BigQuery¶
The BigQuery driver depends on pybigquery and can be installed with:
pip install "sayn[bigquery]"
Warning
SAYN 0.6 switched from pybigquery to
sqlalchemy-bigquery. When upgrading, pybigquery
should be uninstalled with pip uninstall pybigquery
.
The Bigquery connector looks for the following parameters:
Parameter | Description | Default |
---|---|---|
project | GCP project where the cluster is | Required |
credentials_path | Path relative to the project to the json for the service account to use | Required |
location | Default location for tables created | Dataset default |
dataset | Dataset to use when running queries. Can be specified in sql |
For advanced configurations, SAYN will pass other parameters to create_engine
, so check the
pybigquery
dialect for extra parameters.
Bigquery Specific DDL¶
Partitioning¶
SAYN supports specifying the partitioning model for tables created with autosql and copy tasks. To do
this we specify partition
in the ddl field.
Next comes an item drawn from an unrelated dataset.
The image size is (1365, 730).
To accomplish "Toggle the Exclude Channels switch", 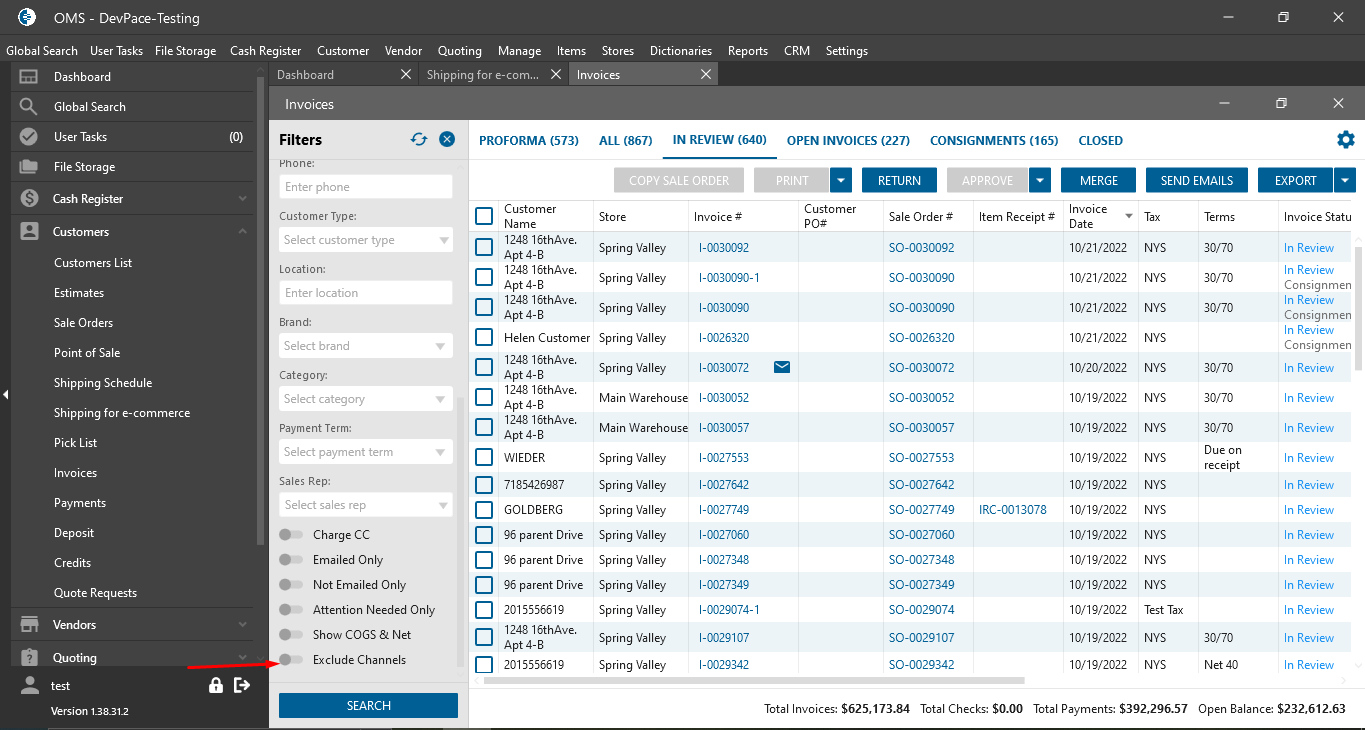I will (x=291, y=660).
The value is a string matching a BigQuery
partition expression.
tasks/base.yaml
tasks:
f_battles:
type: autosql
file_name: f_battles.sql
materialisation: table
destination:
table: f_battles
table_properties:
partition: DATE(_PARTITIONTIME)
Clustering¶
We can also specify the clustering for the table with the cluster
property in autosql and copy tasks.
The value in this case is a list of columns. If the ddl for the task includes the list of columns, the
columns specified in the cluster
should be present in the column list.
tasks/base.yaml
tasks:
f_battles:
type: autosql
file_name: f_battles.sql
materialisation: table
destination:
table: f_battles
table_properties:
cluster:
- arena_name